“Unified” means the elementary and high school districts are merged. Not that they were once separate areas that got merged. There are still some places with separate elementary and high school districts. Cupertino, for example.
ETA: Ninja’d!
“Unified” means the elementary and high school districts are merged. Not that they were once separate areas that got merged. There are still some places with separate elementary and high school districts. Cupertino, for example.
ETA: Ninja’d!
Fair enough. I was probably misled by Folsom-Cordova specifically (where I went), since it really sounds like the “Folsom and (Rancho) Cordova” districts were the ones that got unified. Still, the net result is likely often the same, since the boundaries of the elementary and high schools didn’t necessarily coincide.
That is quite interesting. And frankly a bit unexpected. Not that I’m disputing you or @Lord_Feldon just above you.
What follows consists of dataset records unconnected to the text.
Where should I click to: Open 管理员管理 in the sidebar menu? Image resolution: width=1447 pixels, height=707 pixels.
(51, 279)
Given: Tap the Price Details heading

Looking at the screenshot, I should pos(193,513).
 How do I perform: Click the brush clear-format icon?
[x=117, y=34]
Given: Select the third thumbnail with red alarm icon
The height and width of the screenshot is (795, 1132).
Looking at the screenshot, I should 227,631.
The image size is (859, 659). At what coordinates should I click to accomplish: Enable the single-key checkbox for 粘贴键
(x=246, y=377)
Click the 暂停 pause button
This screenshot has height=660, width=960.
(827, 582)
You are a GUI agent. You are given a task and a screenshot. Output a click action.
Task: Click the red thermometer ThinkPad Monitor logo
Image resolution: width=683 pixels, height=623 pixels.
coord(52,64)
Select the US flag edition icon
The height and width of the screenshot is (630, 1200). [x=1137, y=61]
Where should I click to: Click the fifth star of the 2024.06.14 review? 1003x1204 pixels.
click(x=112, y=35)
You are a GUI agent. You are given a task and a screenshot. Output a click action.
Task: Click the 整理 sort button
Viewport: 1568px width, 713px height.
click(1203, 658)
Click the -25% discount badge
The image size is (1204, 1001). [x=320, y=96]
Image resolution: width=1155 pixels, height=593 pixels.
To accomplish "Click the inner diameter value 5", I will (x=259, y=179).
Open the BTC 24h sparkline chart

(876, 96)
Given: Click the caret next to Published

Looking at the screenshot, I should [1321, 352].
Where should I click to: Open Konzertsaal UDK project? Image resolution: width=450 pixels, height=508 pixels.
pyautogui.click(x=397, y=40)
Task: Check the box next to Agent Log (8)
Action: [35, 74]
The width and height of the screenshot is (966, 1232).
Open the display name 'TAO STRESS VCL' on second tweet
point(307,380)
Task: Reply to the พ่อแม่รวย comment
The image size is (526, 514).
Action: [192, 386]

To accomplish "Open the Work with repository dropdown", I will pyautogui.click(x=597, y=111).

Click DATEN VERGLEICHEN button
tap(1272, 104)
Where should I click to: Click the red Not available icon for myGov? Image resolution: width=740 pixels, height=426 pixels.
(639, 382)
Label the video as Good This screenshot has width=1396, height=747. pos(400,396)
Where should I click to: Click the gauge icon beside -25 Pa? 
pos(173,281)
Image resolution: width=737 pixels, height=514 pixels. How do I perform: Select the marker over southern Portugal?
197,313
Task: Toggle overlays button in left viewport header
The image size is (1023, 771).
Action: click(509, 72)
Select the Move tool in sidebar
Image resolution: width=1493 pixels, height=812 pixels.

I am the proud product of a So Cal Unified school district. Graduated elementary in 1969, middle in 1972, and HS in 1976. Which district was the result of the unification of two adjacent city-level school districts while I was a lower-end elementary student. I recall the name of the pre-merger city-level district. The name of the new unified district was/is even a combo of parts of the two cities’ names. With no mention of HS versus the lower grades.
There is no doubt that the elementary schools pre-merger were named & organized coterminous with their respective city boundaries. And were merged to form the renamed “unified” district.
I do not recall, and probably never knew, how, when, or whether the high schools came to be connected to the elementary districts. And where the middle / junior high schools fit in pre-merger.
But the end result after (AFAIK) exactly one merger transaction was the for-certain fact of one district covering two adjacent suburban municipalities exactly, and covering all grades from K through 6/7 = elementary schools, plus 6/7 though 8 = middle schools, plus 9 through 12 = high schools. And all in one single combined district.
At least in the South, school district often have their own indepedent existance becauae of race, and an attempt at legal segregation. I started school in an Arkansas town of 15k people with two school districts (it has since been integrated). Here in Dallas, a whole region/set of neighborhoods in the city proper needed a new school and went out of their way to be annexed by a suburb (just the school disrrict part, not the city) to keep themselves majority white.
Often these things happened 50 years ago and demographic shifts have obliterated the original motivations.
OK, I’ve kept my peace, but I guess this has gone on long enough now that I can add. "Of course teachers in the US cannot unionise. But unionizing is fine.